## Stored records

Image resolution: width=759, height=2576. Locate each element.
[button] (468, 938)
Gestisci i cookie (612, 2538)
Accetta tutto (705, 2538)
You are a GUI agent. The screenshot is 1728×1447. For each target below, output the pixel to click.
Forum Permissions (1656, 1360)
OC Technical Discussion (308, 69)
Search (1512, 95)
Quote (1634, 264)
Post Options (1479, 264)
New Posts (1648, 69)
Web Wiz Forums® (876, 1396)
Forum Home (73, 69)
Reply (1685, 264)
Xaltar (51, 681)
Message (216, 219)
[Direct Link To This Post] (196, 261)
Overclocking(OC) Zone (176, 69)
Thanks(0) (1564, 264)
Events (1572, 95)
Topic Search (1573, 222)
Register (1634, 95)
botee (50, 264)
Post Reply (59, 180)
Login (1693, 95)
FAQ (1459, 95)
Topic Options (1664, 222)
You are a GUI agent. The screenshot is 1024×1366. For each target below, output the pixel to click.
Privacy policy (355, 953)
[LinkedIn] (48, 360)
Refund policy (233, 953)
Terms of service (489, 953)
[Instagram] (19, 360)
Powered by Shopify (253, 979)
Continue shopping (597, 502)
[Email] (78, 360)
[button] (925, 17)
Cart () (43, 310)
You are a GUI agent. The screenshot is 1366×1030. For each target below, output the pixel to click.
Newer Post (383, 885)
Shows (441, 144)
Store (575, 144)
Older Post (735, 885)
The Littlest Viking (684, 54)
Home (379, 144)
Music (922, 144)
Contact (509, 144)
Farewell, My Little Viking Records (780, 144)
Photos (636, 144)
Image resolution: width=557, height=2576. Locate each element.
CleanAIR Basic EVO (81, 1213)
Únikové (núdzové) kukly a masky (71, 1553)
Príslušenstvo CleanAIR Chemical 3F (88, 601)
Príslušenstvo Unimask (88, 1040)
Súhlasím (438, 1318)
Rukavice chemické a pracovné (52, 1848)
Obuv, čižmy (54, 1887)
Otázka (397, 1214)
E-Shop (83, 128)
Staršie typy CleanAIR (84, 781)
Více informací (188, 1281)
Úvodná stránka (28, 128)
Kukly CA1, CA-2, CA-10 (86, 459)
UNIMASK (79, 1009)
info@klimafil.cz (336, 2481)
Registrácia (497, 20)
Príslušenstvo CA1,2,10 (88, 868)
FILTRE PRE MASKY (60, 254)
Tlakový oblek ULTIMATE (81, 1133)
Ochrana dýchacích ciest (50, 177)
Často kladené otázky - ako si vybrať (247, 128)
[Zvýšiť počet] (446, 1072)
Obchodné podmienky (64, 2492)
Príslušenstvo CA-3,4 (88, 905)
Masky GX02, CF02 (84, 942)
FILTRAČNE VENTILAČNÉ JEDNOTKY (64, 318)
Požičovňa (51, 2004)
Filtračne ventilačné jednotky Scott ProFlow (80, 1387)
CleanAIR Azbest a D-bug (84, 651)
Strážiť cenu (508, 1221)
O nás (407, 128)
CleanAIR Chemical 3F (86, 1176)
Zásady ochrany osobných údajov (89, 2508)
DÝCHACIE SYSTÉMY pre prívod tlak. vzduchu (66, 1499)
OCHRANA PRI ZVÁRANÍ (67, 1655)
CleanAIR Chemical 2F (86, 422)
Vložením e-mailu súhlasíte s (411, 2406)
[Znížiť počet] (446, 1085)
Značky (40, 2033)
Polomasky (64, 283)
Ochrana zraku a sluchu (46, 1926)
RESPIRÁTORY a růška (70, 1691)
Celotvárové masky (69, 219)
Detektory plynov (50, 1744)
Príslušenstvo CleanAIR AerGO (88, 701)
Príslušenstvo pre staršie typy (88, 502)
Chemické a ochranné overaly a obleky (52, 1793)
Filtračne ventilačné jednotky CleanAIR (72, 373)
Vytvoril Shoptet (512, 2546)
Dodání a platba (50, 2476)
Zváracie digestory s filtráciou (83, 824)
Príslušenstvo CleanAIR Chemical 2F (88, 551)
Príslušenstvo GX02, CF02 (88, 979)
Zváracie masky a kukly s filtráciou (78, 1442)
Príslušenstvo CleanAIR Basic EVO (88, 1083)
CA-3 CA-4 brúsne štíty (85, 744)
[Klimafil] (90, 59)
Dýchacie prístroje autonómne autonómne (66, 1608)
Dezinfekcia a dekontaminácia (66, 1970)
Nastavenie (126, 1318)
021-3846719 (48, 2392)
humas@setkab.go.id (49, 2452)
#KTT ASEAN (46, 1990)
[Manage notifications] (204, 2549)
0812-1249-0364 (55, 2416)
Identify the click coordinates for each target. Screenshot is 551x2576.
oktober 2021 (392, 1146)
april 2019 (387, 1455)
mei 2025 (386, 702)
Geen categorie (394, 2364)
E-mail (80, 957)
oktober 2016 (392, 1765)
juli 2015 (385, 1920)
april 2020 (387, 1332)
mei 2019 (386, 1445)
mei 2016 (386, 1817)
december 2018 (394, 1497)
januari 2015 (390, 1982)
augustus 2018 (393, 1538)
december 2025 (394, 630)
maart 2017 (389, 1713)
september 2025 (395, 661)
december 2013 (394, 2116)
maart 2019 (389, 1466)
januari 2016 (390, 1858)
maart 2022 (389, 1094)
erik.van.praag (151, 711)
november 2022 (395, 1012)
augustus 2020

## WHAT IS NEEDED
Copy out each entry once more, character for character.

## RESULT
Image resolution: width=759, height=2576. Locate each element.
[button] (468, 938)
Gestisci i cookie (612, 2538)
Accetta tutto (705, 2538)
You are a GUI agent. The screenshot is 1728×1447. For each target below, output the pixel to click.
Forum Permissions (1656, 1360)
OC Technical Discussion (308, 69)
Search (1512, 95)
Quote (1634, 264)
Post Options (1479, 264)
New Posts (1648, 69)
Web Wiz Forums® (876, 1396)
Forum Home (73, 69)
Reply (1685, 264)
Xaltar (51, 681)
Message (216, 219)
[Direct Link To This Post] (196, 261)
Overclocking(OC) Zone (176, 69)
Thanks(0) (1564, 264)
Events (1572, 95)
Topic Search (1573, 222)
Register (1634, 95)
botee (50, 264)
Post Reply (59, 180)
Login (1693, 95)
FAQ (1459, 95)
Topic Options (1664, 222)
You are a GUI agent. The screenshot is 1024×1366. For each target below, output the pixel to click.
Privacy policy (355, 953)
[LinkedIn] (48, 360)
Refund policy (233, 953)
Terms of service (489, 953)
[Instagram] (19, 360)
Powered by Shopify (253, 979)
Continue shopping (597, 502)
[Email] (78, 360)
[button] (925, 17)
Cart () (43, 310)
You are a GUI agent. The screenshot is 1366×1030. For each target below, output the pixel to click.
Newer Post (383, 885)
Shows (441, 144)
Store (575, 144)
Older Post (735, 885)
The Littlest Viking (684, 54)
Home (379, 144)
Music (922, 144)
Contact (509, 144)
Farewell, My Little Viking Records (780, 144)
Photos (636, 144)
Image resolution: width=557, height=2576. Locate each element.
CleanAIR Basic EVO (81, 1213)
Únikové (núdzové) kukly a masky (71, 1553)
Príslušenstvo CleanAIR Chemical 3F (88, 601)
Príslušenstvo Unimask (88, 1040)
Súhlasím (438, 1318)
Rukavice chemické a pracovné (52, 1848)
Obuv, čižmy (54, 1887)
Otázka (397, 1214)
E-Shop (83, 128)
Staršie typy CleanAIR (84, 781)
Více informací (188, 1281)
Úvodná stránka (28, 128)
Kukly CA1, CA-2, CA-10 (86, 459)
UNIMASK (79, 1009)
info@klimafil.cz (336, 2481)
Registrácia (497, 20)
Príslušenstvo CA1,2,10 (88, 868)
FILTRE PRE MASKY (60, 254)
Tlakový oblek ULTIMATE (81, 1133)
Ochrana dýchacích ciest (50, 177)
Často kladené otázky - ako si vybrať (247, 128)
[Zvýšiť počet] (446, 1072)
Obchodné podmienky (64, 2492)
Príslušenstvo CA-3,4 (88, 905)
Masky GX02, CF02 (84, 942)
FILTRAČNE VENTILAČNÉ JEDNOTKY (64, 318)
Požičovňa (51, 2004)
Filtračne ventilačné jednotky Scott ProFlow (80, 1387)
CleanAIR Azbest a D-bug (84, 651)
Strážiť cenu (508, 1221)
O nás (407, 128)
CleanAIR Chemical 3F (86, 1176)
Zásady ochrany osobných údajov (89, 2508)
DÝCHACIE SYSTÉMY pre prívod tlak. vzduchu (66, 1499)
OCHRANA PRI ZVÁRANÍ (67, 1655)
CleanAIR Chemical 2F (86, 422)
Vložením e-mailu súhlasíte s (411, 2406)
[Znížiť počet] (446, 1085)
Značky (40, 2033)
Polomasky (64, 283)
Ochrana zraku a sluchu (46, 1926)
RESPIRÁTORY a růška (70, 1691)
Celotvárové masky (69, 219)
Detektory plynov (50, 1744)
Príslušenstvo CleanAIR AerGO (88, 701)
Príslušenstvo pre staršie typy (88, 502)
Chemické a ochranné overaly a obleky (52, 1793)
Filtračne ventilačné jednotky CleanAIR (72, 373)
Vytvoril Shoptet (512, 2546)
Dodání a platba (50, 2476)
Zváracie digestory s filtráciou (83, 824)
Príslušenstvo CleanAIR Chemical 2F (88, 551)
Príslušenstvo GX02, CF02 (88, 979)
Zváracie masky a kukly s filtráciou (78, 1442)
Príslušenstvo CleanAIR Basic EVO (88, 1083)
CA-3 CA-4 brúsne štíty (85, 744)
[Klimafil] (90, 59)
Dýchacie prístroje autonómne autonómne (66, 1608)
Dezinfekcia a dekontaminácia (66, 1970)
Nastavenie (126, 1318)
021-3846719 (48, 2392)
humas@setkab.go.id (49, 2452)
#KTT ASEAN (46, 1990)
[Manage notifications] (204, 2549)
0812-1249-0364 (55, 2416)
Identify the click coordinates for each target. Screenshot is 551x2576.
oktober 2021 (392, 1146)
april 2019 (387, 1455)
mei 2025 (386, 702)
Geen categorie (394, 2364)
E-mail (80, 957)
oktober 2016 (392, 1765)
juli 2015 (385, 1920)
april 2020 (387, 1332)
mei 2019 (386, 1445)
mei 2016 (386, 1817)
december 2018 (394, 1497)
januari 2015 (390, 1982)
augustus 2018 (393, 1538)
december 2025 (394, 630)
maart 2017 (389, 1713)
september 2025 (395, 661)
december 2013 (394, 2116)
maart 2019 (389, 1466)
januari 2016 (390, 1858)
maart 2022 (389, 1094)
erik.van.praag (151, 711)
november 2022 (395, 1012)
augustus 2020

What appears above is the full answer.